[Fixed] Can't create new instances after deploying Octavia charm

Hybrid512 · 4 January 2021 16:10

Hi,

I have a very weird issue with the Octavia charm.
I have a quite complete bundle with HA with VIPs about everywhere and for what I can say, it works.
I can create instances, attach floating IPs, migrate, resize, … Even Masakari works.
Then I wanted to add Octavia so that I can create LBs.
My Octavia deployment is based on the Octavia overlay you can find in the Octavia Charm documentation except that it is HA.
Deployment goes well and I followed the instructions from the documentation (creating certificates, executing actions to create ressources, amphorae images, …)
Everything is green everywhere except that, at the moment I add Octavia to my model, I can’t create new instances in Openstack anymore.
In Horizon, when creating a new instance, after launching it, I get this error message :

Traceback (most recent call last): File "/usr/lib/python3/dist-packages/nova/conductor/manager.py", line 1462, in schedule_and_build_instances host_lists = self._schedule_instances(context, request_specs[0], File "/usr/lib/python3/dist-packages/nova/conductor/manager.py", line 868, in _schedule_instances host_lists = self.query_client.select_destinations( File "/usr/lib/python3/dist-packages/nova/scheduler/client/query.py", line 41, in select_destinations return self.scheduler_rpcapi.select_destinations(context, spec_obj, File "/usr/lib/python3/dist-packages/nova/scheduler/rpcapi.py", line 160, in select_destinations return cctxt.call(ctxt, 'select_destinations', **msg_args) File "/usr/lib/python3/dist-packages/oslo_messaging/rpc/client.py", line 177, in call self.transport._send(self.target, msg_ctxt, msg, File "/usr/lib/python3/dist-packages/oslo_messaging/transport.py", line 124, in _send return self._driver.send(target, ctxt, message, File "/usr/lib/python3/dist-packages/oslo_messaging/_drivers/amqpdriver.py", line 652, in send return self._send(target, ctxt, message, wait_for_reply, timeout, File "/usr/lib/python3/dist-packages/oslo_messaging/_drivers/amqpdriver.py", line 644, in _send raise result nova.exception_Remote.NoValidHost_Remote: No valid host was found. Traceback (most recent call last): File "/usr/lib/python3/dist-packages/oslo_messaging/rpc/server.py", line 241, in inner return func(*args, **kwargs) File "/usr/lib/python3/dist-packages/nova/scheduler/manager.py", line 200, in select_destinations raise exception.NoValidHost(reason="") nova.exception.NoValidHost: No valid host was found.

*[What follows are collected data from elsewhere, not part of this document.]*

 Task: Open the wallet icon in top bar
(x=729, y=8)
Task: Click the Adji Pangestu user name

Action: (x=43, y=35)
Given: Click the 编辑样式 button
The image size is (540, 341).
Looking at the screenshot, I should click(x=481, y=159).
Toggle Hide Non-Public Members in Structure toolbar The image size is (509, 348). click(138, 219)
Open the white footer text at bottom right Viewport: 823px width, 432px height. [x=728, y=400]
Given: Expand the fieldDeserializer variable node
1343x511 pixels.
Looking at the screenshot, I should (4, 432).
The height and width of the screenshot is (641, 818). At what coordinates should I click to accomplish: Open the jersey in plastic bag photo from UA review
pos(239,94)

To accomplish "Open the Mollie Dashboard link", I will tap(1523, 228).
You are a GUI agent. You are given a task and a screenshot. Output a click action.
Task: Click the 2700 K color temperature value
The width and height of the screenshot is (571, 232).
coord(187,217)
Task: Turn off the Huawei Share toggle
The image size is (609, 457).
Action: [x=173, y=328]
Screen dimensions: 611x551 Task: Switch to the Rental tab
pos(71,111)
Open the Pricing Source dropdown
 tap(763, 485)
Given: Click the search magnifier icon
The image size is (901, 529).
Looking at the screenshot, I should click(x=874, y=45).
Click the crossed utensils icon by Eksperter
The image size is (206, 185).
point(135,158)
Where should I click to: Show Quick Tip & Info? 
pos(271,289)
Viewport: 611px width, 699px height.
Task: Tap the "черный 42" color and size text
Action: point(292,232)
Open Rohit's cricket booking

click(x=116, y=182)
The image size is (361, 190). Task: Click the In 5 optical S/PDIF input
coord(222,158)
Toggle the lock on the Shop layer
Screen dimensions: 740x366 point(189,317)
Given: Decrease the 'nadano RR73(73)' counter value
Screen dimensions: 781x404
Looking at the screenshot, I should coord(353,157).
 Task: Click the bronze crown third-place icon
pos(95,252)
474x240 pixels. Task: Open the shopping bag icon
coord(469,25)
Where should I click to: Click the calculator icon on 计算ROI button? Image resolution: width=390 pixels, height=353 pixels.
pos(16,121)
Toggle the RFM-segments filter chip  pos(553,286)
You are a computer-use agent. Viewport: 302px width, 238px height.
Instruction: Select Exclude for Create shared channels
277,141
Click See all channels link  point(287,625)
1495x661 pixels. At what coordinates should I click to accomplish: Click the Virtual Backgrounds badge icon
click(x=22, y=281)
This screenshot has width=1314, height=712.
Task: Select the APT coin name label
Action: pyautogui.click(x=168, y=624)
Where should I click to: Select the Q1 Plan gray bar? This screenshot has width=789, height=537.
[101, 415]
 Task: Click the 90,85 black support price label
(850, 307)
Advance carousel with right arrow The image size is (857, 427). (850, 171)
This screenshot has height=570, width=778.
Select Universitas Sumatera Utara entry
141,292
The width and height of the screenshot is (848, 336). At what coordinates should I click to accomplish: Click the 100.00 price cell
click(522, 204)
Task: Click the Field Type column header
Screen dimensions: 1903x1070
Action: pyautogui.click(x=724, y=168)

I tried to pinpoint what’s wrong but this is far from easy …
First weird stuff I discovered is this on a nova-compute machine :

2021-01-04 15:05:35.478 1043113 ERROR nova.compute.manager keystoneauth1.exceptions.connection.ConnectFailure: Unable to establish connection to https://192.168.211.229:8778/resource_providers?in_tree=e4495b7d-5692-45db-9524-1ca39335d4c8: HTTPSConnectionPool(host='192.168.211.229', port=8778): Max retries exceeded with url: /resource_providers?in_tree=e4495b7d-5692-45db-9524-1ca39335d4c8 (Caused by NewConnectionError('<urllib3.connection.VerifiedHTTPSConnection object at 0x7fcfb0055730>: Failed to establish a new connection: [Errno 111] ECONNREFUSED'))

192.168.211.229 is my Placement VIP on the “internal space”.

So I tried a simple test ==> curling this IP:PORT combo and see if I get an answer :

root@lab-mrs-worker3:~# curl https://192.168.211.229:8778
curl: (7) Failed to connect to 192.168.211.229 port 8778: Connection refused

root@lab-mrs-worker3:~# curl https://192.168.210.229:8778
{"versions": [{"id": "v1.0", "max_version": "1.36", "min_version": "1.0", "status": "CURRENT", "links": [{"rel": "self", "href": ""}]}]}

As you can see, 192.168.211.229 which is the “internal space” doesn’t answer but 192.168.210.229 which is my “public and admin space” does and this is weird because those 2 subnets are routed, there is no firewall between them so that just mean Placement is not listening on the “internal space”.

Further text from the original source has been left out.